The risk appears to decline in children 12 to 15, and is expected to be even lower in younger children, experts said at the meeting. Covid itself is far more likely to cause myocarditis, and a more severe version of it, studies have shown.
The C.D.C. has not definitively linked any deaths from myocarditis to vaccination, said Dr. Matthew Oster, a C.D.C. scientist who presented myocarditis data at the meeting. “Getting Covid, I think, is much riskier to the heart than this vaccine, no matter what age or sex,” Dr. Oster said.
Given the millions of Americans who are still unvaccinated, immunizing younger children is unlikely to bring the country to the “herd immunity” threshold — the point at which virus transmission stalls. Still, vaccinating children may help to curtail virus spread by giving the virus fewer entryways into the community.
And it may help to protect people who don’t respond well to the vaccine, such as organ transplant recipients, cancer patients and others with impaired immune responses.

- _Dataset section_:
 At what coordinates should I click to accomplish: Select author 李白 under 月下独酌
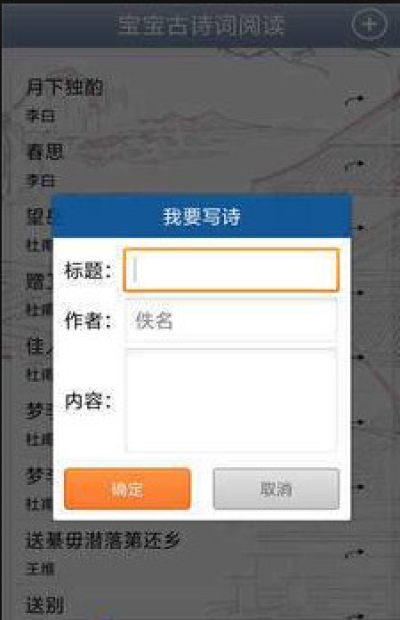pyautogui.click(x=40, y=116)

- _Exercise instructions_:
1 – For each statement, say whether it agrees with the passage on Covid vaccination of children. Answer yes or no, and quote the words of the passage that decide it.
(a) The C.D.C. has definitively linked deaths from myocarditis to vaccination.
(b) Immunizing younger children is likely to bring the country to the herd immunity threshold.
(c) Organ transplant recipients are among the people who may not respond well to the vaccine.
2 – Using the passage on Covid vaccination of children, answer each question briefly.
(a) In which age group does the risk appear to decline?
(b) Who presented myocarditis data at the meeting?
(c) What does the passage call the point at which virus transmission stalls?
3 – Continue the passage on Covid vaccination of children from where it stops.

- _Answers to the tasks_:
1 –
(a) No: "The C.D.C. has not definitively linked any deaths from myocarditis to vaccination"
(b) No: "immunizing younger children is unlikely to bring the country to the “herd immunity” threshold"
(c) Yes: "people who don’t respond well to the vaccine, such as organ transplant recipients"

2 –
(a) Children 12 to 15.
(b) Dr. Matthew Oster, a C.D.C. scientist.
(c) The "herd immunity" threshold.

3 –
“Too many children have either lost a parent or become orphaned in this pandemic, which is incredibly tragic,” said Dr. Camille Kotton, who cares for immunocompromised people at Massachusetts General Hospital.
Results from the Pfizer vaccine’s trial in children under age 5 are not expected until the end of this year at the earliest. Last week, Moderna said its vaccine produced a potent immune response in children ages 6 through 11 who received half the adult dose.
Moderna requested authorization from the F.D.A. for use of its vaccine in children ages 12 to 17 years in June. The F.D.A. has not yet made a decision on that application, and is reviewing reports linking the vaccine to myocarditis, the company said on Sunday.